Studio album by Don Broco
- Released: 2 February 2018
- Recorded: 2016–2017
- Genres: Alternative rock; pop rock;
- Length: 59:42
- Label: SharpTone
- Producers: Jason Perry; Dan Lancaster;

Don Broco chronology
| Automatic (2015) | Technology (2018) | Amazing Things (2021) |

Singles from Technology
- "Everybody" Released: 29 July 2016; "Pretty" Released: 5 May 2017; "Technology" Released: 17 July 2017; "Stay Ignorant" Released: 6 October 2017; "T-Shirt Song" Released: 31 October 2017; "Come Out to L.A." Released: 5 January 2018; "Greatness" Released: 16 March 2018;

= Technology (album) =

Technology is the third studio album by English four-piece rock band Don Broco. It was released on 2 February 2018 through American label SharpTone Records.

Professional ratings
Aggregate scores
| Source | Rating |
| Metacritic | 57/100 |
Review scores
| Source | Rating |
| The 730 Review | 5/5 |
| Clash | 3/10 |
| Drowned in Sound | 8/10 |
| Express & Star | 6/10 |
| Rock Sound | 9/10 |

==Release==
On 24 June 2016, the band officially signed with SharpTone Records, which was co-founded by Shawn Keith and Nuclear Blast CEO Markus Staiger.

Don Broco released the single "Everybody" on 29 July 2016, along with an accompanying music video.

Prior to the release of Technology Don Broco released five more singles: "Pretty", "Technology", "Stay Ignorant", "T-Shirt Song" and "Come Out to LA" with accompanying music videos.

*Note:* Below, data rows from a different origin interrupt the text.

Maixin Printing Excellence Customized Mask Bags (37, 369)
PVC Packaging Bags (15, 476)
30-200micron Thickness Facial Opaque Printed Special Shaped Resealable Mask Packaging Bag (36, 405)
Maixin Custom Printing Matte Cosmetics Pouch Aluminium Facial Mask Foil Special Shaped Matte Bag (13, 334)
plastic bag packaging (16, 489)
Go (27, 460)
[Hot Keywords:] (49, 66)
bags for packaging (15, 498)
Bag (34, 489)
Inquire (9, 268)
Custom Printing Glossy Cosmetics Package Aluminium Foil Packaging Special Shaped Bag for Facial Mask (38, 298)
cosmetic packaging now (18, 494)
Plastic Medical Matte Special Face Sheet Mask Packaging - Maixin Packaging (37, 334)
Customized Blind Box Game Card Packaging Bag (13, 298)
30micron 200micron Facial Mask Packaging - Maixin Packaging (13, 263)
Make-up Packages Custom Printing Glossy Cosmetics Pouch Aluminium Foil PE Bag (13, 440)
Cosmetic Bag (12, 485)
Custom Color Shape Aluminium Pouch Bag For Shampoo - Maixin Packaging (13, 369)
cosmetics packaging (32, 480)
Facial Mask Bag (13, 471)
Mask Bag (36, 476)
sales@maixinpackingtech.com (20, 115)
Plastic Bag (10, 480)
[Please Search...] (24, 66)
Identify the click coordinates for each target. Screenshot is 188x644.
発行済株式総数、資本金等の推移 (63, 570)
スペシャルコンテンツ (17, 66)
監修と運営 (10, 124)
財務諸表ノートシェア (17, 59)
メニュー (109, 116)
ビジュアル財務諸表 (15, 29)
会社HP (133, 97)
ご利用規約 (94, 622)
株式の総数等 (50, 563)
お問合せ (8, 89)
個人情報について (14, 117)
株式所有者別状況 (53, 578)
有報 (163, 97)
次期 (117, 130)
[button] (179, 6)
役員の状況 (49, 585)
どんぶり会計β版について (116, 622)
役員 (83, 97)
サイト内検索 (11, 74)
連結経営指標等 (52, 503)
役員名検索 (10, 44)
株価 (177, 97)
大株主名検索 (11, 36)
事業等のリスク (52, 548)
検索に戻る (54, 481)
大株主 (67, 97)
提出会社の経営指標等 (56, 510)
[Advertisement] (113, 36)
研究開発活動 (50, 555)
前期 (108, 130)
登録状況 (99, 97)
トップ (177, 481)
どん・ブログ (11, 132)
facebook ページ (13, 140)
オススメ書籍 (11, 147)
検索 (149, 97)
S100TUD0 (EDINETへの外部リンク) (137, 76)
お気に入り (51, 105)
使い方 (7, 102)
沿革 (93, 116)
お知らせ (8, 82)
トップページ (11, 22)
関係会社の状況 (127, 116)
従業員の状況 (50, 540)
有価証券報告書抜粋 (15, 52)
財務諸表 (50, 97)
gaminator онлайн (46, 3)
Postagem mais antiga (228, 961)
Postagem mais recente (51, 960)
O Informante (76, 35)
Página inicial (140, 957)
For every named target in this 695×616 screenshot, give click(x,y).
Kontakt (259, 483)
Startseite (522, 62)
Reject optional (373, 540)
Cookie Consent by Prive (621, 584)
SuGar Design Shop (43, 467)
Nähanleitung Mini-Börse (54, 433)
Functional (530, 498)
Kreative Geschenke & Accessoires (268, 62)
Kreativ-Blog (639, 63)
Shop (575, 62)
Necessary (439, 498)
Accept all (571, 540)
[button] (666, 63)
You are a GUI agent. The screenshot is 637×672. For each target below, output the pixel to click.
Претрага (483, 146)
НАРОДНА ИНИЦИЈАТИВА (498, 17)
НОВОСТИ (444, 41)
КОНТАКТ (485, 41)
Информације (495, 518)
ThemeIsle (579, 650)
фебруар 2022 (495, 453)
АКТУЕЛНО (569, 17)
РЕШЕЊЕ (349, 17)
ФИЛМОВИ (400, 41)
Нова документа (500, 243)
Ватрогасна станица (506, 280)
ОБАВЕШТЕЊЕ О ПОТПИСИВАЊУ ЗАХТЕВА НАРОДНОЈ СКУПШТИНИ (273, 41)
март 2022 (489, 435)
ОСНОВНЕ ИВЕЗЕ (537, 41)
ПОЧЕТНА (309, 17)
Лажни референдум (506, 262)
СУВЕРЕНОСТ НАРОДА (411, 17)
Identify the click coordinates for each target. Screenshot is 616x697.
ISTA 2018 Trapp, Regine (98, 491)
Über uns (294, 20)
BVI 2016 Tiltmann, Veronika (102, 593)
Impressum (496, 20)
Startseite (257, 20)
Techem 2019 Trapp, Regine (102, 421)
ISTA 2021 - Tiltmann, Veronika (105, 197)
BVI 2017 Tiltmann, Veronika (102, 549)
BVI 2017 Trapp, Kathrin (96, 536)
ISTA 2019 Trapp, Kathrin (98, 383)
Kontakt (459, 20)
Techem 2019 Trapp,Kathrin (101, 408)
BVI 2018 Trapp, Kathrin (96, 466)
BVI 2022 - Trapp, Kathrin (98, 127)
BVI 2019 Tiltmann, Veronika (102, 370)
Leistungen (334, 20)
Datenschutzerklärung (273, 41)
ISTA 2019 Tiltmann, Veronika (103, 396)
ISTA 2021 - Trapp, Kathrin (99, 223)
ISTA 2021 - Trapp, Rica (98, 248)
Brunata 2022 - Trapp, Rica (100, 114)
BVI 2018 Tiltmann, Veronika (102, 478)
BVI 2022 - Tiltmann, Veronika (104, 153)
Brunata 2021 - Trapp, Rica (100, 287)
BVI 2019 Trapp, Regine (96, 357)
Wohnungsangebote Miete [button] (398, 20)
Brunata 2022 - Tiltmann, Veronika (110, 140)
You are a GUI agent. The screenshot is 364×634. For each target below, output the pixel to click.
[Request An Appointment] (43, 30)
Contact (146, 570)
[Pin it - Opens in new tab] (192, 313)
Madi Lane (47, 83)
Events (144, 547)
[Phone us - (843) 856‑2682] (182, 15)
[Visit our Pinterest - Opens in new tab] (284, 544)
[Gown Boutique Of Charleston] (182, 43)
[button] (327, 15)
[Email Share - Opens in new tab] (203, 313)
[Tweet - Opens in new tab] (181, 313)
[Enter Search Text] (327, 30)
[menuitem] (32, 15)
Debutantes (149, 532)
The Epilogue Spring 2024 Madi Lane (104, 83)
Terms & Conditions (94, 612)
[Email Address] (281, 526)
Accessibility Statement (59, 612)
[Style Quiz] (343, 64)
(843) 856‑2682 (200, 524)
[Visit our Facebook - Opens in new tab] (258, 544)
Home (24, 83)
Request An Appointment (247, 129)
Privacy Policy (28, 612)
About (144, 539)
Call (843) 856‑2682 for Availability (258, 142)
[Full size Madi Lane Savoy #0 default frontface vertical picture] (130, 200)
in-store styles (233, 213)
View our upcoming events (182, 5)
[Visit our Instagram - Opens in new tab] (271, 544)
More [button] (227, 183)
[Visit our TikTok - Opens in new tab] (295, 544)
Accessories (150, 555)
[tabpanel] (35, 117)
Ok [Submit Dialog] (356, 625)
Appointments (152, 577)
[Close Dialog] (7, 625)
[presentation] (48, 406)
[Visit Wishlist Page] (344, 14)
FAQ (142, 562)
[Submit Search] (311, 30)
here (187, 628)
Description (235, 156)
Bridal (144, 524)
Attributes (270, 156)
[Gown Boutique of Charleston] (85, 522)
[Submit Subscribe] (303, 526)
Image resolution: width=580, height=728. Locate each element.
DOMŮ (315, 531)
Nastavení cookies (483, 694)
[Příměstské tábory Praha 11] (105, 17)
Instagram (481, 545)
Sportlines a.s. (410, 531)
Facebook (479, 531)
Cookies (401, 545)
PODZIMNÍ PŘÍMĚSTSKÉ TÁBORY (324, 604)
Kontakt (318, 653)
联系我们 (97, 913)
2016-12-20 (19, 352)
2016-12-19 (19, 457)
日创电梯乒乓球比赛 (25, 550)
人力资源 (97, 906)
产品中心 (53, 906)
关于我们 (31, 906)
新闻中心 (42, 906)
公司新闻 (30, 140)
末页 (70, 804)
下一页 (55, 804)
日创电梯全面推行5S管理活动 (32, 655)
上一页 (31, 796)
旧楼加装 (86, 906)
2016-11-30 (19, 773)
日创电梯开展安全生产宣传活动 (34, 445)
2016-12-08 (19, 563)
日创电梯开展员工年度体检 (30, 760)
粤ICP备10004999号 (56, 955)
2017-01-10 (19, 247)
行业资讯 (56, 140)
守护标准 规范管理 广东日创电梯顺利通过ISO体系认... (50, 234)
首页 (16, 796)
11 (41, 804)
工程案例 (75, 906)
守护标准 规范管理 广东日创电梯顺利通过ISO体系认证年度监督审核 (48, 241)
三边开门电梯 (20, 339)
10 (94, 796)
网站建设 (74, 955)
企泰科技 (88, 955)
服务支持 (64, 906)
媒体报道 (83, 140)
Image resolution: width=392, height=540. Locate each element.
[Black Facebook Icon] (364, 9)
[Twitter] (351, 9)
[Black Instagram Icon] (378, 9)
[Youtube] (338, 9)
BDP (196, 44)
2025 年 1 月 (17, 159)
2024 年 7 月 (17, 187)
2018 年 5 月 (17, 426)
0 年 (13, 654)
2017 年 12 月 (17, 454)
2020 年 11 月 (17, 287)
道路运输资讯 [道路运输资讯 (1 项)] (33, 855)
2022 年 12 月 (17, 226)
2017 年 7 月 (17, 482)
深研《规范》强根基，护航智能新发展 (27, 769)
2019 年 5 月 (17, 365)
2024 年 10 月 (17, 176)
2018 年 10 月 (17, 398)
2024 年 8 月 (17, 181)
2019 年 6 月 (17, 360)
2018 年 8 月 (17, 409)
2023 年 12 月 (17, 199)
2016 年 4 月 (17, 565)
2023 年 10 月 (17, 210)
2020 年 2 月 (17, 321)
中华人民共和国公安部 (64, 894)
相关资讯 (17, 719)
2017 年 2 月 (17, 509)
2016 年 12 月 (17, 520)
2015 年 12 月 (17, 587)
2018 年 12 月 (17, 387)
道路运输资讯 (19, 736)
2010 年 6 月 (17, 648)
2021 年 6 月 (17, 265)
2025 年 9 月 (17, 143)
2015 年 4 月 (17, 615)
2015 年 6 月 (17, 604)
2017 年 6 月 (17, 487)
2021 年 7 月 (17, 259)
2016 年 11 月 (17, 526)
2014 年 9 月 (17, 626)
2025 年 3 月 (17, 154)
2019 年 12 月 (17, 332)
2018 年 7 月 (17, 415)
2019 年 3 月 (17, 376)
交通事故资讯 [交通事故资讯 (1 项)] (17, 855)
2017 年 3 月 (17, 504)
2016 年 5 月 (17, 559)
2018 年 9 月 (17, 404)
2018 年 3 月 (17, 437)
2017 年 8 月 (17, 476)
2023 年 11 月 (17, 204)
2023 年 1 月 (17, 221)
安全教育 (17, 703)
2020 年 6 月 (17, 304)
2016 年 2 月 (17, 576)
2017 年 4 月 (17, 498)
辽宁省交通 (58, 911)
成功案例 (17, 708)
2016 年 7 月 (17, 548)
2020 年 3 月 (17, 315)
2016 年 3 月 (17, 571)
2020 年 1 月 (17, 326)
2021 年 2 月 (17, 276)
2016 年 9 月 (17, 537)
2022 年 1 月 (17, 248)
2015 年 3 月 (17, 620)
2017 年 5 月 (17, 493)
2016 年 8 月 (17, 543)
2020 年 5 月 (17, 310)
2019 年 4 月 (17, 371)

Prior to the release of the album, the band performed a single sold-out date in the UK at London's Alexandra Palace 11 November 2017, their biggest show to date.

==Track listing==

| No. | Title | Length |
|---|---|---|
| 1. | "Technology" | 3:36 |
| 2. | "Stay Ignorant" | 3:15 |
| 3. | "T-Shirt Song" | 4:03 |
| 4. | "Come Out to LA" | 3:29 |
| 5. | "Pretty" | 3:35 |
| 6. | "The Blues" | 3:15 |
| 7. | "Tightrope" | 3:33 |
| 8. | "Everybody" | 3:20 |
| 9. | "Greatness" | 3:21 |
| 10. | "Porkies" | 4:09 |
| 11. | "Got to Be You" | 3:22 |
| 12. | "Good Listener" | 2:43 |
| 13. | "¥ (Yen)" | 3:32 |
| 14. | "Something to Drink" | 3:58 |
| 15. | "Blood in the Water" | 3:32 |
| 16. | "Potty Mouth" (Potty Mouth ends at 3:35 and an in-studio snippet of Something To Drink starts at 6:10) | 6:50 |
| Total length: |  | 59:42 |

Japanese edition bonus tracks
| No. | Title | Length |
|---|---|---|
| 17. | "You Wanna Know" | 3:20 |
| 18. | "Superlove" | 3:28 |
| 19. | "Automatic" | 3:45 |
| 20. | "Money Power Fame" | 3:24 |
| 21. | "Nerve" | 3:34 |
| Total length: |  | 77:19 |

==Personnel==
Credits taken from Technologys liner notes.

===Don Broco===
- Rob Damiani – lead vocals, electronics
- Simon Delaney – lead and rhythm guitars
- Matt Donnelly – drums, percussion, electronic beats, backing vocals, co-lead vocals on "Come Out to LA"
- Tom Doyle – bass guitar

===Other personnel===
- Jason Perry – production
- Dan Lancaster – production
- drew BANG – engineering
- Romesh Dodangoda – production

==Charts==

| Chart (2018) | Peak position |
|---|---|
| New Zealand Heatseeker Albums (RMNZ) | 6 |
| Scottish Albums (Official Charts) | 6 |
| UK Albums (Official Charts) | 5 |
| UK Rock & Metal Albums (Official Charts) | 1 |

==Certifications==

Certifications and sales for Technology
| Region | Certification | Certified units/sales |
| United Kingdom (BPI) | Silver | 60,000^{‡} |
^{‡} Sales+streaming figures based on certification alone.